## [DATA EXCERPTS]
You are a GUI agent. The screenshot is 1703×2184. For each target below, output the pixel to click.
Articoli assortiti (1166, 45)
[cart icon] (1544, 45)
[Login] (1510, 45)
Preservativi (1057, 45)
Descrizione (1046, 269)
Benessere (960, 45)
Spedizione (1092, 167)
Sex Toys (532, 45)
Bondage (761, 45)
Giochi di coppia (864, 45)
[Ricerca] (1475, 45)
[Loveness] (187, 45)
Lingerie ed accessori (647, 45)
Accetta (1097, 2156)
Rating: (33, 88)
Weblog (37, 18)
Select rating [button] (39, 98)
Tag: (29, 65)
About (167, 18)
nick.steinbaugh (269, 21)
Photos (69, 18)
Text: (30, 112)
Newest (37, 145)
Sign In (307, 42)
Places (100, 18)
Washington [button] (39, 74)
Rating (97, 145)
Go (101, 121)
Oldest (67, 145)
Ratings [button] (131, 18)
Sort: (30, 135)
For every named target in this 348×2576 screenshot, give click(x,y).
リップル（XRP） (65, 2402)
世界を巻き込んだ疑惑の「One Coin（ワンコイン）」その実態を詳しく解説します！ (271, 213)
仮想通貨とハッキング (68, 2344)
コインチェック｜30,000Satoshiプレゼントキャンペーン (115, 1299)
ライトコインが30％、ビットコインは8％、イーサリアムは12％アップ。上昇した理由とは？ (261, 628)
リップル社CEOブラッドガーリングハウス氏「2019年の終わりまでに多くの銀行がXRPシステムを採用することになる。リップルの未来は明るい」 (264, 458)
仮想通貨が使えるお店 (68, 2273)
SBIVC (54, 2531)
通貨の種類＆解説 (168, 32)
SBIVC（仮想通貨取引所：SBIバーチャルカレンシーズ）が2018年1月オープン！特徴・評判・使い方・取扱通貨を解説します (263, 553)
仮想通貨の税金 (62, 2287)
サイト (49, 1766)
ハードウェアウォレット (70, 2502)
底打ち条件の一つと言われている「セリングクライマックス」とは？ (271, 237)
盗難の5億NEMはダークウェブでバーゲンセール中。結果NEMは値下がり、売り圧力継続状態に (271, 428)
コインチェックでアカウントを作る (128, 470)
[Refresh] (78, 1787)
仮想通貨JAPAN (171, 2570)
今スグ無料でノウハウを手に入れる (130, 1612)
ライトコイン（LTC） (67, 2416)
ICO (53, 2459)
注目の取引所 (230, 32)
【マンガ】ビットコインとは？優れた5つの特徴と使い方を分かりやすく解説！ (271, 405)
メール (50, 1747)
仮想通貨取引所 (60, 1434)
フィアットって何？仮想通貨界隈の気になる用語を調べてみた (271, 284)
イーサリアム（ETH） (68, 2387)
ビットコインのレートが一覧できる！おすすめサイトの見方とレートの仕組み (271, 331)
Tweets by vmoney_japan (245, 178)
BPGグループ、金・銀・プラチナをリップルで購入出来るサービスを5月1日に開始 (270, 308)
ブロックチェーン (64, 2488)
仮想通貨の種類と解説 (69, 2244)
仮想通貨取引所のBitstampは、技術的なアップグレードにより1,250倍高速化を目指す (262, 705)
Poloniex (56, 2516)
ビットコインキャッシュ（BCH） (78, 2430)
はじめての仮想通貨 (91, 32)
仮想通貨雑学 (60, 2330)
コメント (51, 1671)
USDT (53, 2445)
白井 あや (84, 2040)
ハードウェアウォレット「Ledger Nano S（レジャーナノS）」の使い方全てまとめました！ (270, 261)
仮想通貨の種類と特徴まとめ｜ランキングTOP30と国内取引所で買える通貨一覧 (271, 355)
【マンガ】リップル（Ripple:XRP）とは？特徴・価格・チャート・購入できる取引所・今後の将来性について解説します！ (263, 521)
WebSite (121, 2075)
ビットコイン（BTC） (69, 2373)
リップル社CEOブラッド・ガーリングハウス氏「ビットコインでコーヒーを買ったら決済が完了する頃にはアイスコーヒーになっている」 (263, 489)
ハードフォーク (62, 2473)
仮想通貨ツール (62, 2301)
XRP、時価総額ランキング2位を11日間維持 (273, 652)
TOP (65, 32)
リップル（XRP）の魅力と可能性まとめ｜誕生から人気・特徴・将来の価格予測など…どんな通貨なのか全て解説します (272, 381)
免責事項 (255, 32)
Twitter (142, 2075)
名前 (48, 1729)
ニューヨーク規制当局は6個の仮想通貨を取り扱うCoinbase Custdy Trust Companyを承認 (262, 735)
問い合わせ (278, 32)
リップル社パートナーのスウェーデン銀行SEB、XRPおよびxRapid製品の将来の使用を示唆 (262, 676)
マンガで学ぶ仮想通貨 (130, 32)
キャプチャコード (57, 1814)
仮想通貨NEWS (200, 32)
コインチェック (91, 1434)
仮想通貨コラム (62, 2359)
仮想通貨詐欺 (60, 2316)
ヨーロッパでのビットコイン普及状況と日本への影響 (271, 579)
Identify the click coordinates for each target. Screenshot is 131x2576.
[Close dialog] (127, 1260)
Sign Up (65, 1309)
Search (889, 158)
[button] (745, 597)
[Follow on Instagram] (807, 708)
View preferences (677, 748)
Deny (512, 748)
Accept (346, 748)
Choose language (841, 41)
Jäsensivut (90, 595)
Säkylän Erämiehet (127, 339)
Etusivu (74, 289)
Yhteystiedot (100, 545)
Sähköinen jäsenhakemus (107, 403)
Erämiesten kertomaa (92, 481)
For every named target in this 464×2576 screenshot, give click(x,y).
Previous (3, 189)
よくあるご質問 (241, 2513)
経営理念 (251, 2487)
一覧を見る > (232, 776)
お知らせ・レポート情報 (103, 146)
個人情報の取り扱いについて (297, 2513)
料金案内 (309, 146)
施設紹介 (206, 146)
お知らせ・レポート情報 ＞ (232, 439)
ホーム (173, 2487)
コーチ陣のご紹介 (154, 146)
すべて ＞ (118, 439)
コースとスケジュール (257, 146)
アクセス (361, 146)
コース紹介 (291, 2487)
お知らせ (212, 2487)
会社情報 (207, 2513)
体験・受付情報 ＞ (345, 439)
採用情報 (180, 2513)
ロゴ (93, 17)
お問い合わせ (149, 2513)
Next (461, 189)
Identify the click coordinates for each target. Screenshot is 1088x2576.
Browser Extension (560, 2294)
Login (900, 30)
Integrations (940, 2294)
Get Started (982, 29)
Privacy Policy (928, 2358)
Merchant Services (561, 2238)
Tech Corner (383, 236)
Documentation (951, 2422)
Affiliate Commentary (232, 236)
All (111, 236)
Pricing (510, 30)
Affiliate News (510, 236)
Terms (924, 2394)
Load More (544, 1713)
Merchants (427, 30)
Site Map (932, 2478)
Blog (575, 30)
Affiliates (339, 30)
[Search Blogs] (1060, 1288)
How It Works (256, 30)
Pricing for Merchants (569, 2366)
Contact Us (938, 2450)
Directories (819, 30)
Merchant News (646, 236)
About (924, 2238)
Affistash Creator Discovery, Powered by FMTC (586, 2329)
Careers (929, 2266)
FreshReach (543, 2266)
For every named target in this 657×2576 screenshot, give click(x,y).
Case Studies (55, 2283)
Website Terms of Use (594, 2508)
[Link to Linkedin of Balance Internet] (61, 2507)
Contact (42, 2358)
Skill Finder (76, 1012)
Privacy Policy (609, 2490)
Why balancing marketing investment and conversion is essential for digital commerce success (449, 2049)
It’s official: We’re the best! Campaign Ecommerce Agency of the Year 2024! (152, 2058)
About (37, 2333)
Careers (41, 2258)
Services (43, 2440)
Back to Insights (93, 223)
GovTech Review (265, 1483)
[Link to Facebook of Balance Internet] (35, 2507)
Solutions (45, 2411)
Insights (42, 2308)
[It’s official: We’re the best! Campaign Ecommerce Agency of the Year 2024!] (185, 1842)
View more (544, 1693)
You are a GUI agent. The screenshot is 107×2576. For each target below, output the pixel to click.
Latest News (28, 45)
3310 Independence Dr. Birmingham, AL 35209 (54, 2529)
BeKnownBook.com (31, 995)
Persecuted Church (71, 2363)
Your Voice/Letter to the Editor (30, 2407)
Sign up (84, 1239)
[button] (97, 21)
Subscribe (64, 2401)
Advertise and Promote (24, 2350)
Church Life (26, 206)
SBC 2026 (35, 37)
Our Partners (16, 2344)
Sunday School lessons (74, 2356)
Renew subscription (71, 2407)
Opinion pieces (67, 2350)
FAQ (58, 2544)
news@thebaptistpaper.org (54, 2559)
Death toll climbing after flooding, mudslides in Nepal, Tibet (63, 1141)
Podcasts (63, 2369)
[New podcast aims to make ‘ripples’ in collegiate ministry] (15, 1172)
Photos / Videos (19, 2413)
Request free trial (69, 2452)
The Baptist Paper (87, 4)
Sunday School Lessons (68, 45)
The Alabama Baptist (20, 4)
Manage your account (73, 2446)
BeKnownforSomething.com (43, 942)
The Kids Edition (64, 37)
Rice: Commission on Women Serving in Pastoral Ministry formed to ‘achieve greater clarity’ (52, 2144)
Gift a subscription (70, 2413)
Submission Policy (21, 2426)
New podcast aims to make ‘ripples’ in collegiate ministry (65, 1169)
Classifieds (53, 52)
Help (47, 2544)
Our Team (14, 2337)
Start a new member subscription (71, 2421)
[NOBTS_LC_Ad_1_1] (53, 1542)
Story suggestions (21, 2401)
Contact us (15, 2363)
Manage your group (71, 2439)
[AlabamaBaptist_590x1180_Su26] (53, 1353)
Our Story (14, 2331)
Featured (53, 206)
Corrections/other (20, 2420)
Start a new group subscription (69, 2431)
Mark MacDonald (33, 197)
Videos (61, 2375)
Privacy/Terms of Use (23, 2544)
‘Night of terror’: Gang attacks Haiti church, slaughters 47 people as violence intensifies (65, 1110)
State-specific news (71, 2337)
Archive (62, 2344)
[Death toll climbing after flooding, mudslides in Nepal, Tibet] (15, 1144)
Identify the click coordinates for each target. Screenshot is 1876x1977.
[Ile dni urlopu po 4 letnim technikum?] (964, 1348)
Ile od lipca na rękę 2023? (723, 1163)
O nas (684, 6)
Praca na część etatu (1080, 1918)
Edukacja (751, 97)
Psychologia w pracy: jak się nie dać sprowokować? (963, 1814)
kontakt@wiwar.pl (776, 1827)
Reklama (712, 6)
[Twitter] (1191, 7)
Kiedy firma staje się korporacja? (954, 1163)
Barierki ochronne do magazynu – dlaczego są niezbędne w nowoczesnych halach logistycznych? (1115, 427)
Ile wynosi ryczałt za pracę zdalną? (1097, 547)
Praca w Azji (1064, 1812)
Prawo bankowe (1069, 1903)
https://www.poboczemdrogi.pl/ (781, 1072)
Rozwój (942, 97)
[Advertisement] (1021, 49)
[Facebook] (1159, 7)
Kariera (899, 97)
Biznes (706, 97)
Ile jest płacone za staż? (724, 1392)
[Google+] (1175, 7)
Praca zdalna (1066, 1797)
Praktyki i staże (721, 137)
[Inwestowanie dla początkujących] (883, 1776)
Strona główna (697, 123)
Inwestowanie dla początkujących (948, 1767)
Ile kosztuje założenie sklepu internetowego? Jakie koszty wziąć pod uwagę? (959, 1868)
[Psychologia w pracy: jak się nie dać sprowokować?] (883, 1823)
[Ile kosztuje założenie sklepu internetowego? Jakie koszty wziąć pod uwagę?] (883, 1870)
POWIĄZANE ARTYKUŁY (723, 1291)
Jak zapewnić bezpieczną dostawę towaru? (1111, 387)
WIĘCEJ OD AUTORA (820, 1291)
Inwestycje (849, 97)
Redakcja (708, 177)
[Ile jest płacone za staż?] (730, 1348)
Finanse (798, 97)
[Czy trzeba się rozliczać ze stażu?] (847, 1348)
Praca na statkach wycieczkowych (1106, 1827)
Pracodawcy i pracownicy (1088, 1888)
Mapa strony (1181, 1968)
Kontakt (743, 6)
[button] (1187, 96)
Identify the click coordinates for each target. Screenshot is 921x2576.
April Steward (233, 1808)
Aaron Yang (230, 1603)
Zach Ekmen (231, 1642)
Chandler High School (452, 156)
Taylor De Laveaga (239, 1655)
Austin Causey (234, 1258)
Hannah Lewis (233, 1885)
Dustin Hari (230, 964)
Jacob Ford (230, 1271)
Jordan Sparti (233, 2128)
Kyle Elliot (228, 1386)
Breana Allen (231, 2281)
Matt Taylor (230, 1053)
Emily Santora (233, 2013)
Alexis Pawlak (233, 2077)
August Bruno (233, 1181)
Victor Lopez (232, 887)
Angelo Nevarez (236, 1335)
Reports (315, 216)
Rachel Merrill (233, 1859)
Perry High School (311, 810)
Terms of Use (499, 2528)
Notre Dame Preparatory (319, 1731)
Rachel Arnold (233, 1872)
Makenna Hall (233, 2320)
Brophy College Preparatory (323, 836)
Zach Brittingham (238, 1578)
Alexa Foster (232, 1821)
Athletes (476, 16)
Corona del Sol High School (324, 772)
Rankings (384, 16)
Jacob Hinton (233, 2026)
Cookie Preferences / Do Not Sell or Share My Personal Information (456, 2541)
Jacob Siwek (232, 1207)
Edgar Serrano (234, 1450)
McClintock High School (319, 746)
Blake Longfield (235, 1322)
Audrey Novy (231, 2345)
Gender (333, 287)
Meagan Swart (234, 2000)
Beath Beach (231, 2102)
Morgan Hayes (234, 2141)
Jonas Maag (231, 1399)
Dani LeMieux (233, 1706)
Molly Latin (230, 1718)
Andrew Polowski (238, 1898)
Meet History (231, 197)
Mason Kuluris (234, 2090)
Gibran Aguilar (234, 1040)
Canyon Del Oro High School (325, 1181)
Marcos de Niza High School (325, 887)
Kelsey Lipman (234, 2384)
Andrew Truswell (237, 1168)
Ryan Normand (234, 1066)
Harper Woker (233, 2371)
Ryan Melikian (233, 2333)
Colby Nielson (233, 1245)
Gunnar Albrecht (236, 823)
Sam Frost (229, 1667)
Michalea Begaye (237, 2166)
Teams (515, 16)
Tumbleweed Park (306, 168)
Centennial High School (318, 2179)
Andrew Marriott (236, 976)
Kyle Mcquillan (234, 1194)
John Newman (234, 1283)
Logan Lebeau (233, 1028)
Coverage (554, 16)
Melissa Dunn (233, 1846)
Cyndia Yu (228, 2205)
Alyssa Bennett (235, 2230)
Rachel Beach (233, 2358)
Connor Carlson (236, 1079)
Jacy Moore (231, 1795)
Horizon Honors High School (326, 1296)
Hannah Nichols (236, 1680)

## [WHAT YOU WILL DO]
Whenever "best" shows up in a line of the listing, copy that whole line.

## [TASK RESPONSE]
It’s official: We’re the best! Campaign Ecommerce Agency of the Year 2024! (152, 2058)
[It’s official: We’re the best! Campaign Ecommerce Agency of the Year 2024!] (185, 1842)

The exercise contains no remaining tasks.